I guess my question is whether this is legal because in Scala, it seems to interpret to Nothing
.
Another example is the following using dotty's REPL
scala> type T = [X, _ , _] => (X, X)
scala> val t: T[Int, _, _] = (1,2)
val t : Int, Int = (1,2) // the 3rd wildcard is gone !

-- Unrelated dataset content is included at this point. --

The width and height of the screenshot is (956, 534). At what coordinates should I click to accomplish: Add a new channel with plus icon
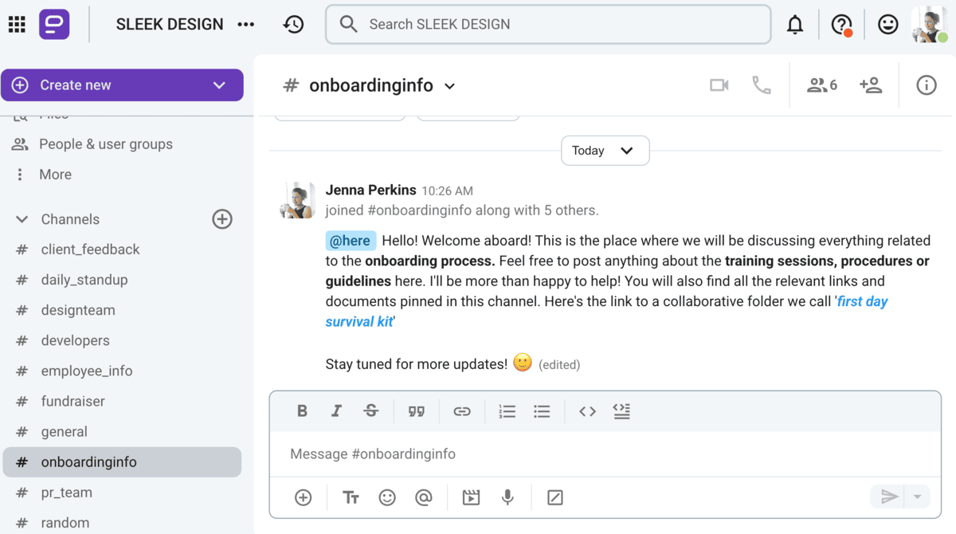(x=222, y=219)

Last example w.r.t type lambdas in tuples is what seems like the usual arithmetic promotion rules in Java/Scala:
scala> type T = [X,_, _] => (X,X)
defined type alias T
scala> val t : T[Float,_ ,_] = (1f, 333)
val t: Float, Float = (1.0,333.0)
//
// Here's the weird part
//
scala> val a : (Float, _) = (1f, 222)
val a: Float, _ = (1.0,222)
scala> a._2
val res2: a.T2 = 222 // <---- a.T2 is a type that has not been resolved? Was expecting it to be 'Any'
scala> val b : (Float, Float) = {val a : (Float, _) = (1f, 222); (a._1, a._2)}
-- [E007] Type Mismatch Error: <console>:5:67 ----------------------------------
5 |val b : (Float, Float) = {val a : (Float, _) = (1f, 222); (a._1, a._2)}
| ^^^^
| found: a.T2
| required: Float
|
scala> val b : (Float, Any) = {val a : (Float, _) = (1f, 222); (a._1, a._2)} // this WORKS !
val b: Float, Any = (1.0,222)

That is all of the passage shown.